▸ **Task to complete**: List the rows from the line that contains "who [380, 202]" through the line that contains "changes (1033, 466)", both included, as a numbered list, skipping any blank lines.

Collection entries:
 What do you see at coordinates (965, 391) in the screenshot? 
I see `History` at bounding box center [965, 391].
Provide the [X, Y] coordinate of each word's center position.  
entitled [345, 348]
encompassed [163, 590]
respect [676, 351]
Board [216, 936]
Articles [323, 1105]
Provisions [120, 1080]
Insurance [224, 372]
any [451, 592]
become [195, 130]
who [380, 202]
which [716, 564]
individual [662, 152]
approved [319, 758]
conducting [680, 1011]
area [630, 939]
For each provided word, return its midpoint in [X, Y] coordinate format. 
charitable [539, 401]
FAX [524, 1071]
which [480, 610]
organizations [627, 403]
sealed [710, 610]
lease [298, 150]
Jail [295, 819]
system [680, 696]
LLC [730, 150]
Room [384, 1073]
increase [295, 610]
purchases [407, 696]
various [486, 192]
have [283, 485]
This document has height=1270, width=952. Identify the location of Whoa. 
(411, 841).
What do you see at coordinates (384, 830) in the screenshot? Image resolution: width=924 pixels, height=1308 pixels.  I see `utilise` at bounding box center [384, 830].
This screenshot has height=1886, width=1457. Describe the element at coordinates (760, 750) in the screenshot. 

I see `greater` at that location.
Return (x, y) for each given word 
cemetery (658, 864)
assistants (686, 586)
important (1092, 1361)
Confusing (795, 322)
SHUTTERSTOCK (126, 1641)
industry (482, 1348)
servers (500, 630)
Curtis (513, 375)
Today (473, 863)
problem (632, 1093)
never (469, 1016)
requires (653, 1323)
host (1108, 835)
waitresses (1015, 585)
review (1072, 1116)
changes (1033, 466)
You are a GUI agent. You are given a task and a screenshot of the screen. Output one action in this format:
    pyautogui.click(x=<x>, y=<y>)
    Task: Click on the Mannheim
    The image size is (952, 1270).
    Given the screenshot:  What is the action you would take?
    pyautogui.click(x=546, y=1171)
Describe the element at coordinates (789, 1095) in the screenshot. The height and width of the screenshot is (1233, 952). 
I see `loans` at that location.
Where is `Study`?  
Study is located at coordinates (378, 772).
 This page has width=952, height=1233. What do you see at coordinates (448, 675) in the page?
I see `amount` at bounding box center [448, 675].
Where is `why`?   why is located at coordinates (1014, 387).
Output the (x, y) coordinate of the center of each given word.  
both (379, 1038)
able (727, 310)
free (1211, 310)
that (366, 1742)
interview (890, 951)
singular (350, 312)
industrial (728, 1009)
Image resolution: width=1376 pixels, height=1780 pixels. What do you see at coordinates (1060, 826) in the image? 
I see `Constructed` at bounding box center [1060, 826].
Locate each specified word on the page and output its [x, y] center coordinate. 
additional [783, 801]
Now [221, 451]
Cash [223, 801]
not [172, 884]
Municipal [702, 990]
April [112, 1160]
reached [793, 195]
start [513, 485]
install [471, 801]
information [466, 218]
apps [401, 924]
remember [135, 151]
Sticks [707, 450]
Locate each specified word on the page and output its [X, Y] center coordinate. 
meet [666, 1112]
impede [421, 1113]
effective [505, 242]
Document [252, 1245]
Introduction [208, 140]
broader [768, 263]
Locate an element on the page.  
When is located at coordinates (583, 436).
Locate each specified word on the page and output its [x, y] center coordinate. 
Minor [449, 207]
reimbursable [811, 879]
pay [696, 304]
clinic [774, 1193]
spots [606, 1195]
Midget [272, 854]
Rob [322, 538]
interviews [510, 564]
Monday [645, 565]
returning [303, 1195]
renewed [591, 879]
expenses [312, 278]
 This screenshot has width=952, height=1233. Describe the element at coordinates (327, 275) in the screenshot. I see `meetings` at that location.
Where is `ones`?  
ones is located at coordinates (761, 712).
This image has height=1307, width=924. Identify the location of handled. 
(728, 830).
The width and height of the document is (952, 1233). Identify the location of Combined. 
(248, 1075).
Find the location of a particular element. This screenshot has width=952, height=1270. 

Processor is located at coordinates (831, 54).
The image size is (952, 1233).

▸ **Solution below**:
1. who [380, 202]
2. which [716, 564]
3. individual [662, 152]
4. approved [319, 758]
5. conducting [680, 1011]
6. area [630, 939]
7. For each provided word, return its midpoint in [X, Y] coordinate format. 
8. charitable [539, 401]
9. FAX [524, 1071]
10. which [480, 610]
11. organizations [627, 403]
12. sealed [710, 610]
13. lease [298, 150]
14. Jail [295, 819]
15. system [680, 696]
16. LLC [730, 150]
17. Room [384, 1073]
18. increase [295, 610]
19. purchases [407, 696]
20. various [486, 192]
21. have [283, 485]
22. This document has height=1270, width=952. Identify the location of Whoa. 
23. (411, 841).
24. What do you see at coordinates (384, 830) in the screenshot? Image resolution: width=924 pixels, height=1308 pixels.  I see `utilise` at bounding box center [384, 830].
25. This screenshot has height=1886, width=1457. Describe the element at coordinates (760, 750) in the screenshot. 
26. I see `greater` at that location.
27. Return (x, y) for each given word 
28. cemetery (658, 864)
29. assistants (686, 586)
30. important (1092, 1361)
31. Confusing (795, 322)
32. SHUTTERSTOCK (126, 1641)
33. industry (482, 1348)
34. servers (500, 630)
35. Curtis (513, 375)
36. Today (473, 863)
37. problem (632, 1093)
38. never (469, 1016)
39. requires (653, 1323)
40. host (1108, 835)
41. waitresses (1015, 585)
42. review (1072, 1116)
43. changes (1033, 466)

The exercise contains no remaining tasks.